§ **PROMPT**
Pick up the first-round mock draft below after its last line and keep writing in the same style.

----- PASSAGE PROVIDED -----

For many weeks I’ve expected the Jaguars to play it safe and draft a pass rusher, which is still a big need. However, the last few days make you wonder exactly who is making the decisions here. Khan may step in again to instruct his staff to draft someone who can be the dynamic go-to receiver they lack. That could mean making a small move up the board to draft Justin Blackmon – let’s not rule that out. But if Blackmon leaves the board before #6 and no deal materialises, could they look to the next best receiver on their board? After weeks of thinking otherwise, maybe it is possible after all?

Updated first round mock draft

#1 Andrew Luck (QB, Stanford)
The inevitable.
#2 Robert Griffin III (QB, Baylor)
The inevitable part II.
#3 Matt Kalil (OT, USC)
Minnesota won’t waste any time calling Kalil’s name. He has elite potential. The inevitable part III.
#4 Trent Richardson (RB, Alabama)
The Browns have to find someone on offense to build around. Richardson would be the wise choice here.
#5 Morris Claiborne (CB, LSU)
The biggest spenders in free agency, Tampa Bay could still use a stud cornerback.
#6 Justin Blackmon (WR, Oklahoma State)
The Rams know this is now a three-draft plan so they need to take whoever is highest on their board with this pick.
#7 Malcolm Floyd (WR, Notre Dame)
They want to sell tickets, which means putting an offense on the field that is more exciting than last year’s farce.
#8 Ryan Tannehill (QB, Texas A&M)
Is this Plan C? Or are we further down the alphabet by now?
#9 Quinton Coples (DE, North Carolina)
Carolina wants players that will fit into 3-4 and 4-3 looks and Coples fits the bill.
#10 Riley Reiff (OT, Iowa)
The Bills are going to draft an offensive lineman here, the only question is which one will they choose?
#11 Melvin Ingram (DE, South Carolina)
You can never have too many pass rushers, especially with Peyton Manning now in the division.
#12 Courtney Upshaw (DE, Alabama)
Seattle needs to find a DE/OLB hybrid who reads well in space. Upshaw fits the bill perfectly.
#13 Jonathan Martin (OT, Stanford)
Whoever is playing quarterback for Arizona next year, the Cardinals simply must draft an offensive tackle.
#14 Cordy Glenn (OT, Georgia)

----- MATERIAL SHOWN -----

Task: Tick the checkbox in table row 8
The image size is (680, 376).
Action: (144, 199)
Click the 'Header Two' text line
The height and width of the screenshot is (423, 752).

-----

§ **RIGHT ANSWER**
The moves made in free agency will allow the Cowboys to target Cordy Glenn or David DeCastro at this spot.
#15 Fletcher Cox (DT, Mississippi State)
One team will fall for Cox’s athleticism and ensure he’s taken early in the first round.
#16 Dontari Poe (DT, Memphis)
This is a fall of sorts given he blew up the combine. Rex Ryan will probably appreciate the potential on offer here.
#17 David DeCastro (OG, Stanford)
Cincinnati will want to make sure one of their first round picks is a corner, but DeCastro is hard to pass here.
#18 Vinny Curry (DE, Marshall)
With the top offensive lineman leaving the board before the #18 pick, San Diego may fill another big need here.
#19 Michael Brockers (DT, LSU)
Trading for Brandon Marshall will allow Chicago to concentrate on the best lineman available at this spot.
#20 Peter Konz (OC, Wisconsin)
There’s always a few shocks in round one. Konz is good enough to justify a pick this early and will play in the league for a decade.
#21 Stephon Gilmore (CB, South Carolina)
Gilmore’s performance at the combine has seemingly done enough to cement his place in the top-25 picks.
#22 Kendall Wright (WR, Baylor)
Cleveland needs to keep adding playmakers and could see Wright as a nice compliment to Greg Little.
#23 Whitney Mercilus (DE, Illinois)
The Lions have built up their interior defensive line, but could look to add another edge rusher here.
#24 Mike Adams (OT, Ohio State)
There are some legitimate concerns about Adams’ play, but Pittsburgh may take a chance.
#25 Luke Kuechly (LB, Boston College)
This is now the Peyton Manning show and they could easily go offense here. However, the defense also needs a new leader.
#26 Stephen Hill (WR, Georgia Tech)
Mind-blowing potential given his size, athleticism and hands. He stood out in limited targets during the 2011 season.
#27 Doug Martin (RB, Boise State)
It’s not like New England to take a running back in round one, but Doug Martin is special.
#28 Andre Branch (DE, Clemson)
The Packers are running out of options to improve their pass rush and could consider Branch in this situation.
#29 Dont’a Hightower (LB, Alabama)
Dont’a Hightower looks like he was born to play defense for the Ravens.
#30 Coby Fleener (TE, Stanford)
He could go a lot earlier than this. His pro-day raised a few eye-brows
#31 Devon Still (DT, Penn State)
His ability to line up in multiple spots could attract the Patriots, who are looking for more pass rush.
#32 Dre Kirkpatrick (CB, Alabama)
He might be forced to switch to safety. Coverage skills are weak, but he’s solid in run support.

Round two

#33 St. Louis – Jerel Worthy (DT, Michigan State)
#34 Indianapolis – Kevin Zeitler (OG, Wisconsin)
#35 Minnesota – Mohamed Sanu (WR, Rutgers)
#36 Tampa Bay – Bobby Wagner (LB, Utah State)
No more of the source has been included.